- Excerpt to read -
__________

Colombian rebels launch new political movement
VILLA NORA, Colombia (Reuters) -- Waving automatic assault rifles and
banners daubed with revolutionary slogans, thousands of Colombian Marxist
guerrillas and peasants launched a clandestine political movement on
Saturday that authorities fear will become a "party for war."
The inauguration ceremony in southeast Colombia marked the biggest-ever
public
display of firepower by the Soviet-inspired Revolutionary Armed Forces
of Colombia
(FARC) -- some 5,000 rebels equipped with machine guns and grenade launchers.
And for the first time in the rebel group's 36-year history, six of the
FARC's
seven-man ruling council, including supreme commander Manuel "Sureshot"
Marulanda, appeared together under a banner that read "FARC -- Army of
the
People."
Rebel chieftains, locked in slow-moving talks with the government to end
a
long-running war that has cost 35,000 lives in just 10 years, urged an
audience
of some 20,000 workers and peasants to join the broad-based organisation
that
aims to represent the poor.
For now, the Bolivarian Movement for a New Colombia, named after
19th-century independence hero Simon Bolivar, will operate in secret.
Previous efforts to set up a political party in 1985 met with a backlash
by
ultra-right death squads against its members.
"It is necessary to make changes in the structures of the state using the
impetus
of the Bolivarian Movement in the cities and countryside. The FARC, the
army
of the people, will be (the movement's) guarantee against extermination,"
Marulanda told the crowd.
There appear to be no plans for the movement, controlled by top FARC
ideologue Alfonso Cano, to publicly contest elections any time soon. There
are
certainly no plans for the FARC to begin the transition from Latin America's
largest surviving 1960s rebel army, with an estimated 17,000 combatants
and
control of some 40 percent of the country, to a bona fide political party.

__________

- Material supplied -
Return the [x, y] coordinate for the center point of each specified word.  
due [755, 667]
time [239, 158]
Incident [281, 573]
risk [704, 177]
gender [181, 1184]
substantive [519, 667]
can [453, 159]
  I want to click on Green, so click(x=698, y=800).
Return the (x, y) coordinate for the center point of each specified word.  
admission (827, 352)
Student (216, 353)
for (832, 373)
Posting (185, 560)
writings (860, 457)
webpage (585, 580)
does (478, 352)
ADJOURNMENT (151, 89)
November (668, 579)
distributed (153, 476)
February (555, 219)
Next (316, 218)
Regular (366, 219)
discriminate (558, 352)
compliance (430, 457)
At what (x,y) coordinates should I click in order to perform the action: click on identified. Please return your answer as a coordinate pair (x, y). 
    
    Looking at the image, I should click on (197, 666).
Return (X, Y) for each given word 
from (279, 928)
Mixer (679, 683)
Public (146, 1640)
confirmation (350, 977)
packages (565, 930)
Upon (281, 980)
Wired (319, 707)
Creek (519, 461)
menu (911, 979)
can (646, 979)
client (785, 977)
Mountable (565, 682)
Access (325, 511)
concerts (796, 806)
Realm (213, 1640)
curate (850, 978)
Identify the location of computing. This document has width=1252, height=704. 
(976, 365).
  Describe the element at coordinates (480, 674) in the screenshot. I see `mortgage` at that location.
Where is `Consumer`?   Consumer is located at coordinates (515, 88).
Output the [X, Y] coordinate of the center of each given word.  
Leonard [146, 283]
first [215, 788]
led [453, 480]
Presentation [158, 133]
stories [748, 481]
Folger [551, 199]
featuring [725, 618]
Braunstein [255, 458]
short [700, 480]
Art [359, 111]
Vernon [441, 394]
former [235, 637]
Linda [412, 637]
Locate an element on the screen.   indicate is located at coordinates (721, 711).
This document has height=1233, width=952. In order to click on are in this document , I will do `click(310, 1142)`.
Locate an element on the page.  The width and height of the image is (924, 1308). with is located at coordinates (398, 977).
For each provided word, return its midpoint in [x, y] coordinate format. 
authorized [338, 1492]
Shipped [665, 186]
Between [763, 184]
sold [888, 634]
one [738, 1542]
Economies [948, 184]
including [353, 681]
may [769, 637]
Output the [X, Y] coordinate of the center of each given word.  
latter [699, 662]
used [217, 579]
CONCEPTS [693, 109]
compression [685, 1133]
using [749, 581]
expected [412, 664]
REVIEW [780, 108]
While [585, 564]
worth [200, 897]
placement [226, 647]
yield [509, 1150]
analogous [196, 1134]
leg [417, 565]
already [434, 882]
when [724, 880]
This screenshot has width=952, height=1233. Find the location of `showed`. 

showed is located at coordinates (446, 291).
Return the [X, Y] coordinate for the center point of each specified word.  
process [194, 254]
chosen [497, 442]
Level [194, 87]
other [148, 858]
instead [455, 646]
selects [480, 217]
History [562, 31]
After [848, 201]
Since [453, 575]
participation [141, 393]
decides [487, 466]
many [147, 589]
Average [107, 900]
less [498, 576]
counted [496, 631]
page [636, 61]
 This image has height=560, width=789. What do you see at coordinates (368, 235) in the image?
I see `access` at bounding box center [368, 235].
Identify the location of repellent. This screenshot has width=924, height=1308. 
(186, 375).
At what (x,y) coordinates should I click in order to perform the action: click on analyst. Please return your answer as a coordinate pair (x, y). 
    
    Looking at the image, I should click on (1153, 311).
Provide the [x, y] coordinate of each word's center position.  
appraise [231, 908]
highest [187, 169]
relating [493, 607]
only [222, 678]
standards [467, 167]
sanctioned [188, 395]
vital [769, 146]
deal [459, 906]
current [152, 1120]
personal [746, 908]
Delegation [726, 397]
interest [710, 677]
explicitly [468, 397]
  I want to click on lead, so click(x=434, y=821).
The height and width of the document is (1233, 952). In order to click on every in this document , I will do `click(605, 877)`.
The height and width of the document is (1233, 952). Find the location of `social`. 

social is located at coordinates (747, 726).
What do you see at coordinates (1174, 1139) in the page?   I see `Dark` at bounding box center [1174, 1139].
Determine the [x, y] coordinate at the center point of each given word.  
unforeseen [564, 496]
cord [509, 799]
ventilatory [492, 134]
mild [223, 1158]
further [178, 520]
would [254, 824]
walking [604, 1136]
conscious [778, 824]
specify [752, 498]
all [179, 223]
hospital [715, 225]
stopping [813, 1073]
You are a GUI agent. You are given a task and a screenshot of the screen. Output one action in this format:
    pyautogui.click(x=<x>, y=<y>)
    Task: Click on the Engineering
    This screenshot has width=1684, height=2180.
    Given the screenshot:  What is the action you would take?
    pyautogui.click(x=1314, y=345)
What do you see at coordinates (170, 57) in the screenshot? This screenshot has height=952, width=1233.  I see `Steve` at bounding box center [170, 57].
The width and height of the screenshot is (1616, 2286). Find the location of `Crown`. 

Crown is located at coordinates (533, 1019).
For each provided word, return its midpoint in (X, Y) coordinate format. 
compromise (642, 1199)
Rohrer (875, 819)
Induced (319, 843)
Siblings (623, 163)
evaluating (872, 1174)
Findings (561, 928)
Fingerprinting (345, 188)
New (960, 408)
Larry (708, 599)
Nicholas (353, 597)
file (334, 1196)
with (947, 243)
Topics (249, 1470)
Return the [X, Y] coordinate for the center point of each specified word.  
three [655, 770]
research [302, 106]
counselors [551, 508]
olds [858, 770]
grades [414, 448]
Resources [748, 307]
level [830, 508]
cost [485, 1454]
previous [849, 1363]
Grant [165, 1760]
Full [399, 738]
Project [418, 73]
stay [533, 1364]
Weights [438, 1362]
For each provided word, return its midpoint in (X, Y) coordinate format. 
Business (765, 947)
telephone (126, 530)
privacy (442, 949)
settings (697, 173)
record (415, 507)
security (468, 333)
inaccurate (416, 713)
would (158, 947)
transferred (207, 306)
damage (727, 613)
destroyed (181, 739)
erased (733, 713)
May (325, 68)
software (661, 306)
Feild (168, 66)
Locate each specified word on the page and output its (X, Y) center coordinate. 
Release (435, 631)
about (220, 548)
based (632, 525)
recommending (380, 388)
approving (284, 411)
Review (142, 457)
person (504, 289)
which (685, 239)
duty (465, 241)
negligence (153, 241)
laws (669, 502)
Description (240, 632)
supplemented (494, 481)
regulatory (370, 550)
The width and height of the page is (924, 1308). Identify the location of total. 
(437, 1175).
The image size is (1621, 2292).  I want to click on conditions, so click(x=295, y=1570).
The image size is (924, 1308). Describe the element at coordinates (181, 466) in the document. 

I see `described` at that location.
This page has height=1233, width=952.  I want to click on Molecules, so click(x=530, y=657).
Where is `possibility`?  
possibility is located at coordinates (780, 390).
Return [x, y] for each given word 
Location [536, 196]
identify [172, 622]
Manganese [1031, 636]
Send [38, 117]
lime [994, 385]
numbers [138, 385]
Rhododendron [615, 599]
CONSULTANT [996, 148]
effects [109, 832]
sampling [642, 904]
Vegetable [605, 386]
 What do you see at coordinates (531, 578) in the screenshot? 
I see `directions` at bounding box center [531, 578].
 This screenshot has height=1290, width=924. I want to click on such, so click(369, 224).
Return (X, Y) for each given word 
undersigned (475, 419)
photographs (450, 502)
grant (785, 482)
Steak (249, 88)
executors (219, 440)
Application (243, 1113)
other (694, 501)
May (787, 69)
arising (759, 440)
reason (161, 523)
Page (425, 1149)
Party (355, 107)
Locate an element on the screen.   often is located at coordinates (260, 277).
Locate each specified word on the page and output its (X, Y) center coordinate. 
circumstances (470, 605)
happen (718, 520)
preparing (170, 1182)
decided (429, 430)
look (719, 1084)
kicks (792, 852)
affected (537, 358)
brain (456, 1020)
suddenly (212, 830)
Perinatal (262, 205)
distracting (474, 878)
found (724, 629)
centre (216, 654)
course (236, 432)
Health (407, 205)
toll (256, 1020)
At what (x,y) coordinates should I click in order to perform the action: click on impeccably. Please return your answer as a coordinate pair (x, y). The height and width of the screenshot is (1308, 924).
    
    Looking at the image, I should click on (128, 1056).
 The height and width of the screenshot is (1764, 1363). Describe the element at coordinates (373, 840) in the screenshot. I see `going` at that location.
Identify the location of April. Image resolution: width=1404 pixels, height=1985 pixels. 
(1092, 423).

__________

- To do -
1. Answer from the article about the Colombian rebels:
(a) About how many rebels took part in the display of firepower at the inauguration ceremony?
(b) After whom is the Bolivarian Movement for a New Colombia named?
(c) Who controls the movement?
2. Duplicate the part of the article about the Colombian rebels between "Marulanda told the" and "fide political party.", inclusive.

- Task answers -
1.
(a) Some 5,000 rebels.
(b) Simon Bolivar, the 19th-century independence hero.
(c) Alfonso Cano, the top FARC ideologue.

2.
Marulanda told the crowd.
There appear to be no plans for the movement, controlled by top FARC
ideologue Alfonso Cano, to publicly contest elections any time soon. There
are
certainly no plans for the FARC to begin the transition from Latin America's
largest surviving 1960s rebel army, with an estimated 17,000 combatants
and
control of some 40 percent of the country, to a bona fide political party.